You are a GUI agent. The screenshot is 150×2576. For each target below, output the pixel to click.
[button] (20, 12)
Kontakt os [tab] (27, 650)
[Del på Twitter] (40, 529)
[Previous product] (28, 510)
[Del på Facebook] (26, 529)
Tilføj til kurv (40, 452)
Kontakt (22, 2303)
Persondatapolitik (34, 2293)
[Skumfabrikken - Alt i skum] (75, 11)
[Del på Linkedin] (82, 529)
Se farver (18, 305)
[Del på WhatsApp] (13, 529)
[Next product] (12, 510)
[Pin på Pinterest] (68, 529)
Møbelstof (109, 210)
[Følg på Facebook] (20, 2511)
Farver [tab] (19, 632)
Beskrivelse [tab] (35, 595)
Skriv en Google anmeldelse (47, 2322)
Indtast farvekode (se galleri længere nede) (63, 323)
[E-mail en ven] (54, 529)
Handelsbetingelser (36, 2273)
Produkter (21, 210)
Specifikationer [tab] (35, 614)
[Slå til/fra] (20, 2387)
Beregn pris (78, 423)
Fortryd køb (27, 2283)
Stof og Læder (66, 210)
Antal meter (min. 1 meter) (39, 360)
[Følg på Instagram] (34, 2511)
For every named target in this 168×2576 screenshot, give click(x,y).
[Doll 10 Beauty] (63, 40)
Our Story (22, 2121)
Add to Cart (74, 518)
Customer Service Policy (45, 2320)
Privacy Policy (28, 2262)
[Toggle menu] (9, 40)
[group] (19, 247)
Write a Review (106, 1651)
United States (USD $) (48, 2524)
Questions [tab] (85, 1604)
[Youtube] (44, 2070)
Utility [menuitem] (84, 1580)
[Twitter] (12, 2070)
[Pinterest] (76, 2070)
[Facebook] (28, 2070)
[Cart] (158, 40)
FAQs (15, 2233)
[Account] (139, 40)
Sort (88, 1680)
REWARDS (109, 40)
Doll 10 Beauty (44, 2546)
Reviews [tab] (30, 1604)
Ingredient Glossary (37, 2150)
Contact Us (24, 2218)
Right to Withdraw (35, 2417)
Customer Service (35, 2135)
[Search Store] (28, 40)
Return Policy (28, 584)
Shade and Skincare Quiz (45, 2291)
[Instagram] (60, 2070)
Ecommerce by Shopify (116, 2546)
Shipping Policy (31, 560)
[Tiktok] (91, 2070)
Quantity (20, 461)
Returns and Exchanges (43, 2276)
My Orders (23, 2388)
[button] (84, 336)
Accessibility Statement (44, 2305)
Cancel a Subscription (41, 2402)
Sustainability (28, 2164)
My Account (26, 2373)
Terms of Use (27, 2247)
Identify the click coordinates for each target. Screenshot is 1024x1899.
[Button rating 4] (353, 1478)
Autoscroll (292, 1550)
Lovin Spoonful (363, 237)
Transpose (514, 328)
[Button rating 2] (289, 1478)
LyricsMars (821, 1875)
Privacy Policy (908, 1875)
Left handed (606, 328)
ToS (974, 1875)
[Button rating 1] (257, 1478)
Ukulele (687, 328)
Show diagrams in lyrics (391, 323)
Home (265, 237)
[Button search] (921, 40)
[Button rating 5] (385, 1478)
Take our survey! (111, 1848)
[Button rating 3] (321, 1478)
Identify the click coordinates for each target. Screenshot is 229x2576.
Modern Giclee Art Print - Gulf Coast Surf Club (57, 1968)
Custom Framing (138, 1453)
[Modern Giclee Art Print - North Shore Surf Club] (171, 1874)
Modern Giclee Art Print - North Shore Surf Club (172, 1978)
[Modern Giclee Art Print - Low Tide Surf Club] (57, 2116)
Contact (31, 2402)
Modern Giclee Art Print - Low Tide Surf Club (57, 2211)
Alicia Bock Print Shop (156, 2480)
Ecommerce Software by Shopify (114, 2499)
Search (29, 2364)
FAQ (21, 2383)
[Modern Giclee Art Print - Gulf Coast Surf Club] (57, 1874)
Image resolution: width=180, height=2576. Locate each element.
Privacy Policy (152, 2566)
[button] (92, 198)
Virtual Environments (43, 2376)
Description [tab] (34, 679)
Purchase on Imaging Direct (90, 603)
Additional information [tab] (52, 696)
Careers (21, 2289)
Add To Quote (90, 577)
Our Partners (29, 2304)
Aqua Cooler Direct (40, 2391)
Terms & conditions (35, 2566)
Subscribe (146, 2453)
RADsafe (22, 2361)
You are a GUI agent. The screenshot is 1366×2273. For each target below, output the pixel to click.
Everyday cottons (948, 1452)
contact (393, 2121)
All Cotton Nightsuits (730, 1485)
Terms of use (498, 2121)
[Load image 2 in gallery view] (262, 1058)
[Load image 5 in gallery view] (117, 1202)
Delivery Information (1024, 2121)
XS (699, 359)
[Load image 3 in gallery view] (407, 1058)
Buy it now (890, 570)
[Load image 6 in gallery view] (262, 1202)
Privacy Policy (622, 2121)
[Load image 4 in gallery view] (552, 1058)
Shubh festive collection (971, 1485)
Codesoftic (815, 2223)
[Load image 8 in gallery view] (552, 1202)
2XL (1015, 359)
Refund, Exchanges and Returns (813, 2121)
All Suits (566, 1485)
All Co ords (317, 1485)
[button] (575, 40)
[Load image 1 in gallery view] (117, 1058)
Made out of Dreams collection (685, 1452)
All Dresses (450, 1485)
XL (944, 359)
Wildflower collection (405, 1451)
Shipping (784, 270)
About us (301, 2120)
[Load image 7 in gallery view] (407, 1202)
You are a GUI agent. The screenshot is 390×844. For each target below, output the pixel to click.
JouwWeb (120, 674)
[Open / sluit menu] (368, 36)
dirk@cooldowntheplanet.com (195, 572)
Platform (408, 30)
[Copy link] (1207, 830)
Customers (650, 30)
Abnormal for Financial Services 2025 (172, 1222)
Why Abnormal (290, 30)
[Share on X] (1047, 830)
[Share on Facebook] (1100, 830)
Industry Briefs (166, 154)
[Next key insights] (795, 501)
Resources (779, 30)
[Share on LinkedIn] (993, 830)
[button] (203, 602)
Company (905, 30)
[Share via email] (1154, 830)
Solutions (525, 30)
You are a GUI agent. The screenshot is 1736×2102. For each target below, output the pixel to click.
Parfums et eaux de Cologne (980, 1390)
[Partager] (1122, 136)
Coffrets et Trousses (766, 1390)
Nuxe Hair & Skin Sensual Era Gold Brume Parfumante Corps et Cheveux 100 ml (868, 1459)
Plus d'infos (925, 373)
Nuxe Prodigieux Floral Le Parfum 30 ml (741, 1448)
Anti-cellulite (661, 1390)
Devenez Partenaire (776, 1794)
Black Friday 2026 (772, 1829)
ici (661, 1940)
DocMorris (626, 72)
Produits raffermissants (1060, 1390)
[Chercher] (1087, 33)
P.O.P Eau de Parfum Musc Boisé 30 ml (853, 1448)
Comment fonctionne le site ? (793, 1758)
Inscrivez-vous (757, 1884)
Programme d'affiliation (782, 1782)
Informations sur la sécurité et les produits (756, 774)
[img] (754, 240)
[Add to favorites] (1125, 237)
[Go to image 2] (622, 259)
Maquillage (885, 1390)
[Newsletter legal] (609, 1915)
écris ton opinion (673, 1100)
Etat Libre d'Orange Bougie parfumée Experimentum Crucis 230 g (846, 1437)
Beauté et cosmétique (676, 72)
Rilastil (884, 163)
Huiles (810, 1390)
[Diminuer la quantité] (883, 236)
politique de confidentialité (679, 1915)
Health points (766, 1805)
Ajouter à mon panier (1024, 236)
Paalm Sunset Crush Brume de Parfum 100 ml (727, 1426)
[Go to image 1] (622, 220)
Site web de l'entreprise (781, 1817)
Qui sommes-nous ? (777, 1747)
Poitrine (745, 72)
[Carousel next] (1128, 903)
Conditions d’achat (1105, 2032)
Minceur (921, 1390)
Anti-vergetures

Your assignment: Every line of the entries above that holds "North" should be copied out.

Your response:
[Modern Giclee Art Print - North Shore Surf Club] (171, 1874)
Modern Giclee Art Print - North Shore Surf Club (172, 1978)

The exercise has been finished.